# New member boat buying question.



## jaskbunc (Oct 19, 2011)

I am new to the site and ready to get a boat with a jet outboard to run the rivers to cover more water in a day. I am looking at three different boats and would like some input. 

Option 1: G3 1656 ccj 60/40 4 stroke $11500
Option 2: G3 1652 sc 60/40 4 stroke $7000
Option 3: G3 1756 sc 60 2 stroke I would need to convert to jet pump and put on jack plate $6500

For option 3 I am not sure how much extra I am going to be investing and where to buy the parts if it is going to be easy to do myself. I usually fish solo, sometimes 2 and rarely 3. I would like to move the side consoles forward on option 2 or 3 if I buy one of those. 

Thanks in advance.


----------



## freetofish (Oct 19, 2011)

I don't know your finances but I would go for option 2. not only is the price such that you might have some sheckles left over for things you might want to buy for the boat..The larger one is big enough to in some places be a problem in getting around. looks like the two have the same size motor, and if their age is about the same my preferance would be the only slightly smaller boat for a lot smaller amount of money..My best advise is get a friend to go with you to look at all boats considered and get his opinion... sometimes we get so excited about a new purchase that we don't really pay close enough attention to what we are buying... 
good luck, they all sound good to me.


----------



## Brian J (Oct 19, 2011)

One or two. IMO Boat 3 is too big a boat for a 60/40. 

I personally don't care for the layout of the G3 boats but a guy in our bass club has an 1860CC and loves it. His boat has been "battle tested" and not failed.


----------



## lowe1648 (Oct 19, 2011)

I would look at the performance numbers on the g3 with the 60/40 s on them. After seeing numbers from there test I decided that was not a setup that would work for me.


----------



## jaskbunc (Oct 19, 2011)

lowe1648 said:


> I would look at the performance numbers on the g3 with the 60/40 s on them.

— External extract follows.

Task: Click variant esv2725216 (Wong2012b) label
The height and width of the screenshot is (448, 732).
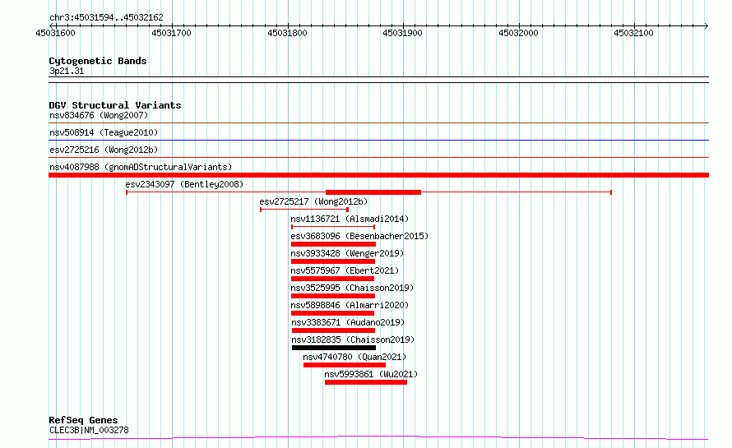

After seeing numbers from there test I decided that was not a setup that would work for me.


What would you recommend as a set up for me? I am open to ideas for sure.


----------



## jaskbunc (Oct 19, 2011)

Brian J said:


> One or two. IMO Boat 3 is too big a boat for a 60/40.
> 
> I personally don't care for the layout of the G3 boats but a guy in our bass club has an 1860CC and loves it. His boat has been "battle tested" and not failed.



What layout do you like?


----------



## Brian J (Oct 20, 2011)

Go to the photo galleries on Troutt and Son's or Jet Doctor's website. I like a lot of their layouts. I am not sure where you live, but it might be worth your while to take a day and check out some of their boats and prices first hand. 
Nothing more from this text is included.